• _ARBEITSAUFTRAG 1_: Um wie viel Uhr hatte die Mutter laut dem Textauszug über die Abende und Nächte Feierabend?
• _ARBEITSAUFTRAG 2_: Knüpfe an den Textauszug über die Abende und Nächte an und schreibe ihn nach dem letzten Satz weiter.

━━━ TEXTAUSZUG

Vor der nächsten Nacht kam aber dann immer noch ein Abend. Meine Mutter hatte um 19.00 Uhr Feierabend. Ich konnte sie doch nicht allein die 4 km gehen lassen. Also machte ich mich rechtzeitig auf den Weg zu Fuß oder mit dem Fahrrad. Im Sommer und im Winter. Ich musste sie doch beschützen. Es gab da sehr einsame Abschnitte auf dem Weg. Wenn es dunkel war, zog ich mir die Kapuze über den Kopf, machte große Schritte und pfiff vor mich hin. So würde man mich, glaubte ich, für einen Jungen halten. Oder ich lief neben der Straßenbahn her, bis mir die Luft wegblieb. Doch dann hatte ich meine Mutter ganz für mich allein, dachte ich. Denn eigentlich erzählte sie auf dem Heimweg nur von der Arbeit und den Familiengeschichten ihrer Kolleginnen.
Und dann kam wieder eine Nacht – vielleicht wird er nicht nach Hause kommen. Vielleicht werde ich schlafen können. Und wenn er doch kommt? Werde ich wieder von meinem eigenen Zittern geweckt? Werde ich wieder allein sein in der Dunkelheit mit dem kleinen Lichtschein durch die Türscheibe und den Geräuschen hinter der verschlossenen Tür? - Keiner wusste von meiner Angst. Und meine Mutter lag neben mir.
Kann es eigentlich wirklich noch schlimmer kommen?

━━━━━━
━━━ DATENAUSZUG

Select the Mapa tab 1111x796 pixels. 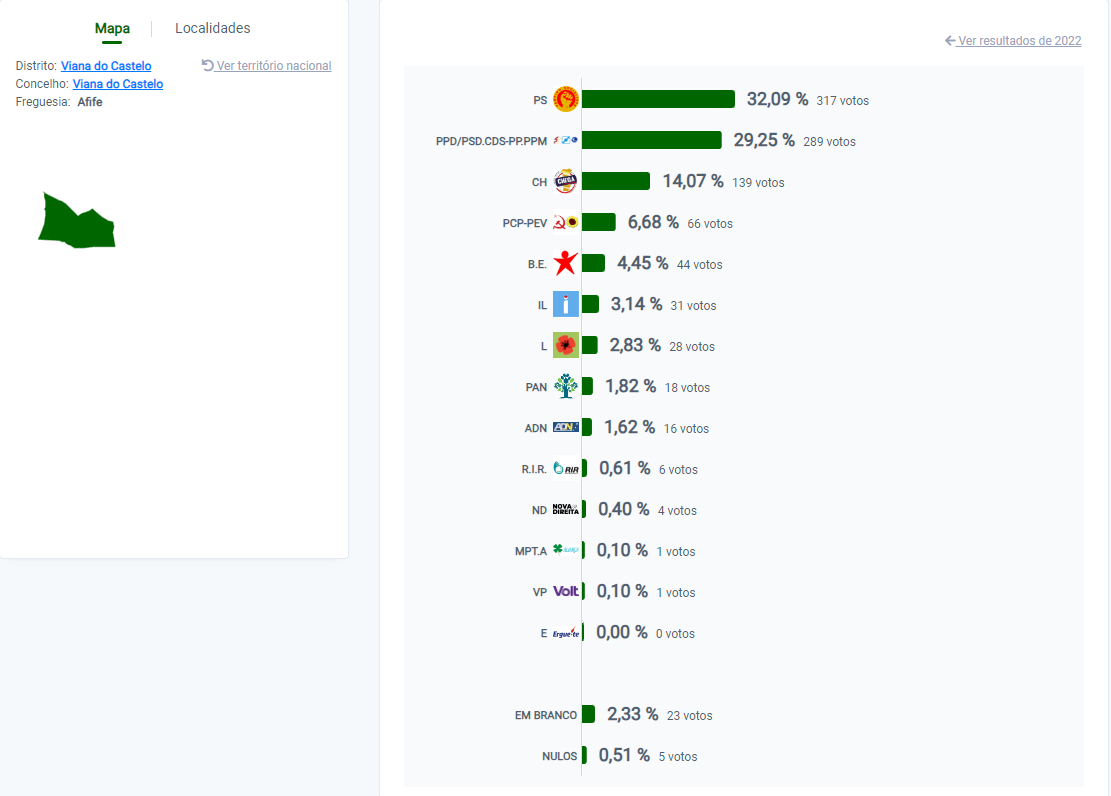[112, 28]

━━━━━━

• _ANTWORTBEREICH 1_: Um 19.00 Uhr.

• _ANTWORTBEREICH 2_:
Ich habe also all die Ängste allein ausgehalten. So habe ich für mein weiteres Leben auch nicht gelernt, dass man anders mit Sorgen und Ängsten umgehen kann. Es ist für mich ganz selbstverständlich, alles mit mir allein auszumachen, und ich kann niemanden an mich heranlassen. Was ich mir damit angetan habe, begreife ich erst, als wir in der Therapie auch an die Traumen in meinem Erwachsenenleben kommen.
Als ich in dieser Aufarbeitungsphase zu einer Trauerfeier auf den Friedhof gehe, wo auch meine Mutter begraben ist, gehe ich vorher zu ihrem Grab. Ich weiß, dass es mein letzter Besuch an ihrem Grab sein wird. Es macht mich traurig. Ich komme nicht wieder! Auch diesen Schlussstrich ziehe ich ganz allein. Ich fühle mich etwas erleichtert, vielleicht habe ich ein bisschen losgelassen.